Docket – October 9, 2018

Court of Appeals of Virginia

Spratley v. Commonwealth (P), CAV (O’Brien) from Loudoun (Fleming).

In an issue of first impression, the court confirmed that the Commonwealth could prove felony destruction of property with evidence of the cost of replacing the property. The defendant had knocked over a grocery-store scale during an argument with a companion. After discovering that the scale couldn’t be repaired and was no longer on the market, the store bought a new scale and produced testimony that the two models were “virtually identical.”

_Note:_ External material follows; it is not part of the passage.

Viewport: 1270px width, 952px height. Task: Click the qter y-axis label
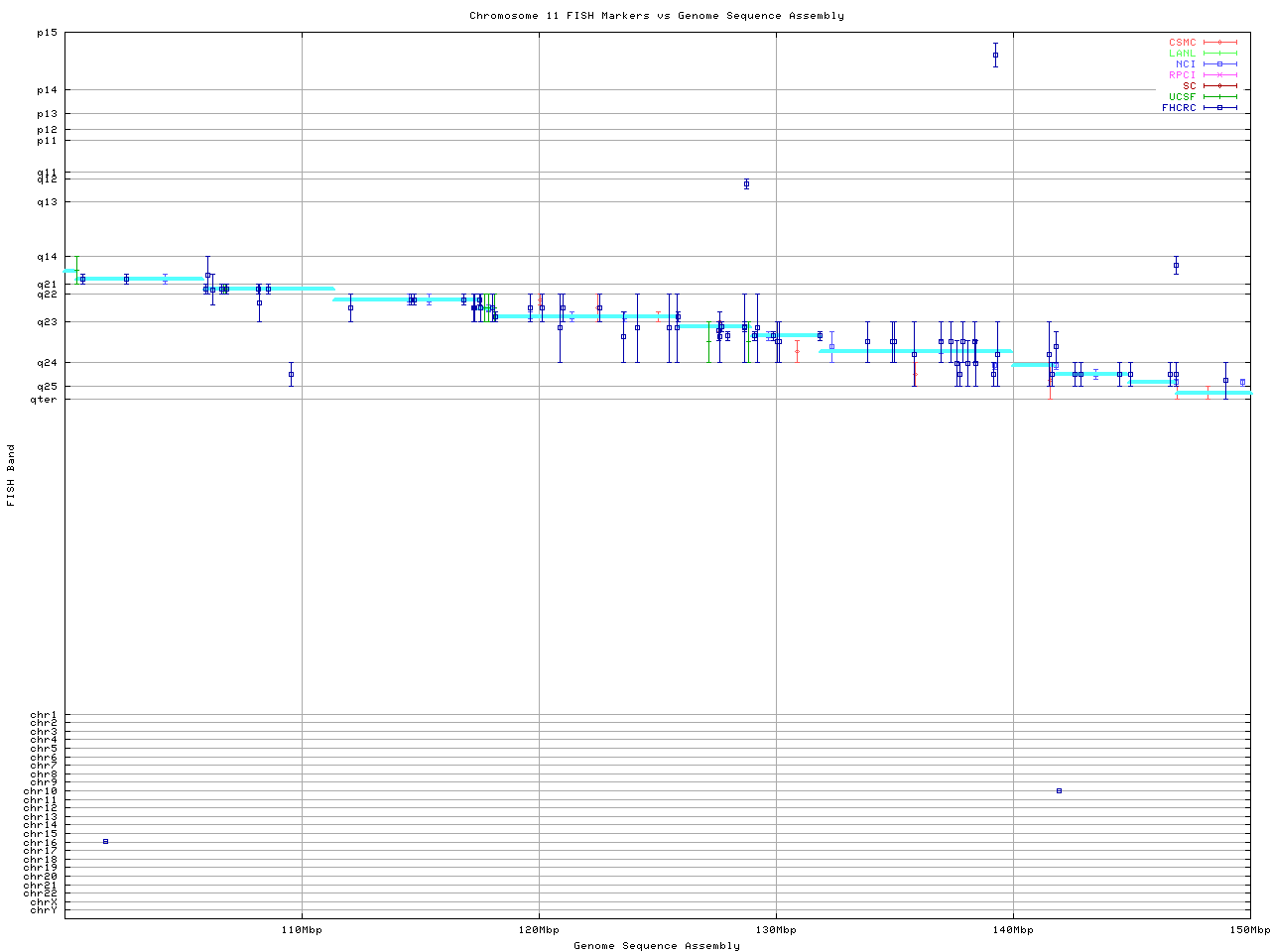pos(44,400)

Unlike the larceny statutes, Code § 18.2-137 specifically provides for “proof of the … fair market replacement value.” “Replacement” contemplates the cost of obtaining a substitute item to take the place of the original, destroyed item.

Conviction affirmed.

Parham v. Parham (U), CAV (Chafin) from Henrico (Yoffy).

An ex-husband was “voluntarily underemployed” after he was terminated for cause from a position in which he earned more than $340,000 per year, then took the same position with another employer for only $162,000 per year. The circuit court’s decision to impute income on the basis of voluntary underemployment was discretionary and not in error. A total monthly support amount of approximately $10,600 was affirmed.

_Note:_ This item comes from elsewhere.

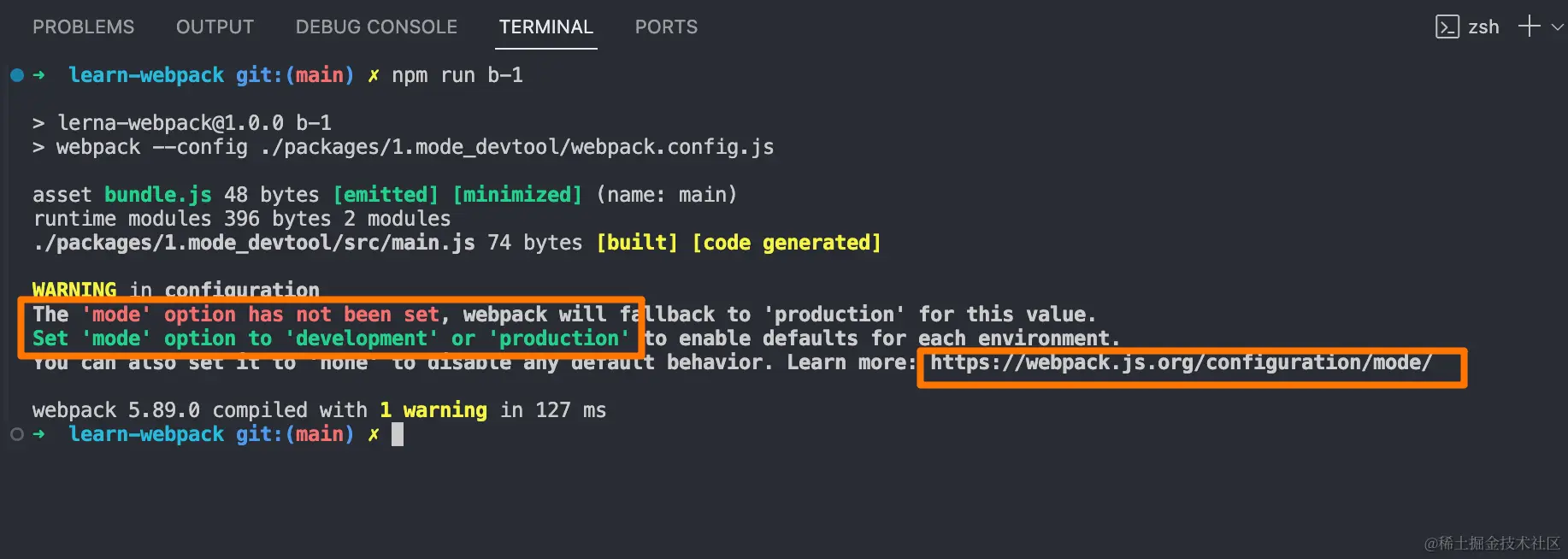Click the zsh terminal label

click(1483, 27)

Weathersby v. Commonwealth (U), CAV (Annunziata) from Hampton (Hutton).

Even though a police officer had a reasonable basis to frisk a man apprehended for shoplifting, he lacked probable cause to remove a glass tube from the appellant’s pocket. Testimony didn’t suggest that it was “immediately apparent” that the glass tube was a weapon or contraband. Evidence relating to the glass tube should have been suppressed.

Conviction for cocaine possession reversed.

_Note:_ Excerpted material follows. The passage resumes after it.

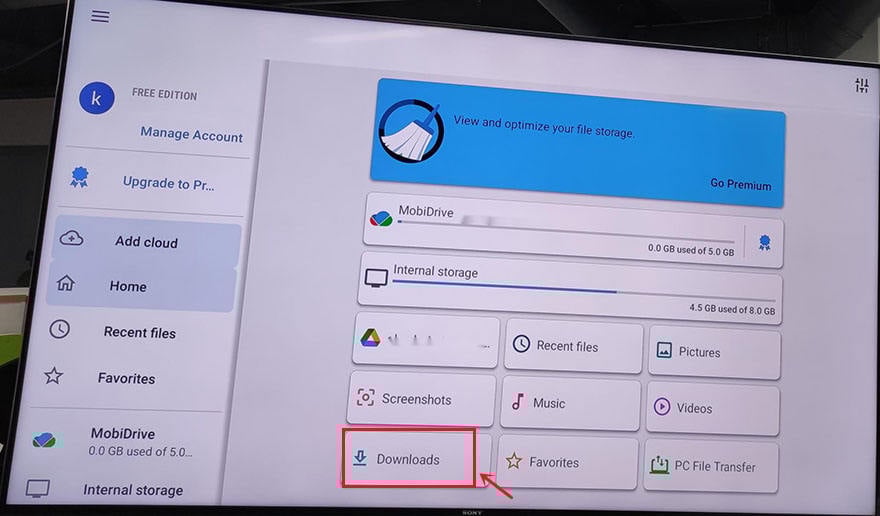880x516 pixels.
Task: Select Recent files in the sidebar
Action: (x=139, y=332)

U.S. District Court – Eastern District

United States v. Gibson, EDVA at Norfolk (Davis).

In advance of the defendant’s trial for several fraud offenses, the court declined to categorically exclude evidence that the victims were elderly and that the funds came from their retirement savings. However, the court granted the defendant’s motion to exclude evidence that the fraud exhausted the victims’ resources more generally in collateral, rather than actual, losses.

Steves & Sons v. Jeld-Wen, EDVA at Richmond (Payne).

As equitable relief, the court ordered the defendant to divest itself of an entity it had acquired as part of a Clayton Act violation. A special master will be appointed to ensure that the defendant receives a fair price and that divestiture produces a competitive entity.

U.S. District Court – Western District

Riley v. Barringer, WDVA at Abingdon (Jones).

In a company’s ERISA suit against a former employee and retirement fiduciary accused of embezzling from the plaintiff company, the court denied the plaintiffs’ motion to dismiss the employee’s counterclaim for breach of implied contract and unjust enrichment.

The employee allegedly transferred her own funds to the company at the president’s request, which was a valuable service that conferred a benefit. The company accepted the funds and didn’t repay her. In light of their employment relationship, rather than a friendly or familial relationship, and the size of the sum of money, the facts alleged are sufficient to infer that the company was on notice that she expected to be repaid.

The court dismissed several other counterclaims.